The pressure is on for Kenya's government to enforce the Sexual Offenses Act, a recent law passed in the country that promises to pay for the cost of Liz's treatment and surgeries and put her rapists in prison for a minimum of 15 years. First, however, the men have to be brought to trial. Initially, all six were identified by Liz, and officers promised her the men would be brought to justice. All six men were then ordered by officers to cut the grass in the police compound. Then, they all walked free.

The Daily Nation, which has tracked the story of the girl from the tip-off phone call through each step of her recovery and subsequent campaign for justice, announced on Friday that 190,000 people had signed a petition on the social media campaign site Avaaz. The petition, created by Kenyan activist Nebila Abdulmelik from the African Women’s Development Communication Network, calls for police action and justice for the girl in a country where rape often goes unpunished — where it is even normalized. As Bustle reported yesterday:

Unfortunately, rape is not uncommon in Kenya. Nor is it simply common —it is prolific. A woman there is raped every 30 seconds — that’s an estimated 120 an hour. Sixty-eight percent of girls are estimated to be victims of forceful sex. But it’s a crisis that, until now, the international community has not been talking about — because when violence is this commonplace, it often becomes normalized. (It speaks volumes, for instance, that this girl’s story took four months to reach the Guardian .)

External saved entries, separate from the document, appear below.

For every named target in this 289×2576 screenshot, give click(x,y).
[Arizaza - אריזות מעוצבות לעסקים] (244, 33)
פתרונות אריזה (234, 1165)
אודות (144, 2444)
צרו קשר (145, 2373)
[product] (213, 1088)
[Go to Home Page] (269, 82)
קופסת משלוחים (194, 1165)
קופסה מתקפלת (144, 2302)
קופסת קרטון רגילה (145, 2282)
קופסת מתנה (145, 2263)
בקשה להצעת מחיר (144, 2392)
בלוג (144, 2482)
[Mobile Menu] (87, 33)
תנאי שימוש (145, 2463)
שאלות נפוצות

The petition has now reached over a million signatures. The conversation on Twitter has also caused the story to go viral.

"Liz is not the first nor the last case but she has become our rallying call to ensure that impunity doesn't go unanswered," said activist Nebila Abdulmelik. "We want justice, and we want it now - for Liz and all others like her."

Abdulmelik's words echo the rhetoric of advocates of Daisy Coleman, one of two girls at the center of the Maryville rape case. A similar Twitter-handle campaign to raise awareness for that case's victims —#JusticeForLiz and #Justice4Daisy — have taken off. In Kenya, a country where 68 percent of women are estimated to be victims of forceful sex, there's now a #WeAreAllLiz hashtag to rally around.

While it would be wrong to suggest that these two rape cases exist in the same cultural context, there are certainly similarities in the way the two towns tried to shield the accused rapists. In both cases, members of the community apparently acted to protect the alleged rapists, and in both communities, the accused has yet to be charged.

"With this campaign, who could not care?" Avaaz campaign director Sam Barratt said. "Not only was the attack horrendous, but the lack of justice was clear. I think people look to see parallels of change elsewhere. There is a real power in echoes."

But rape is rape is rape. And sadly, whether it happens in Maryville or Kenya, it appears it has taken a massive social media outcry in order to even set justice into motion. And for Liz, or Daisy, or any woman — where's the justice in that?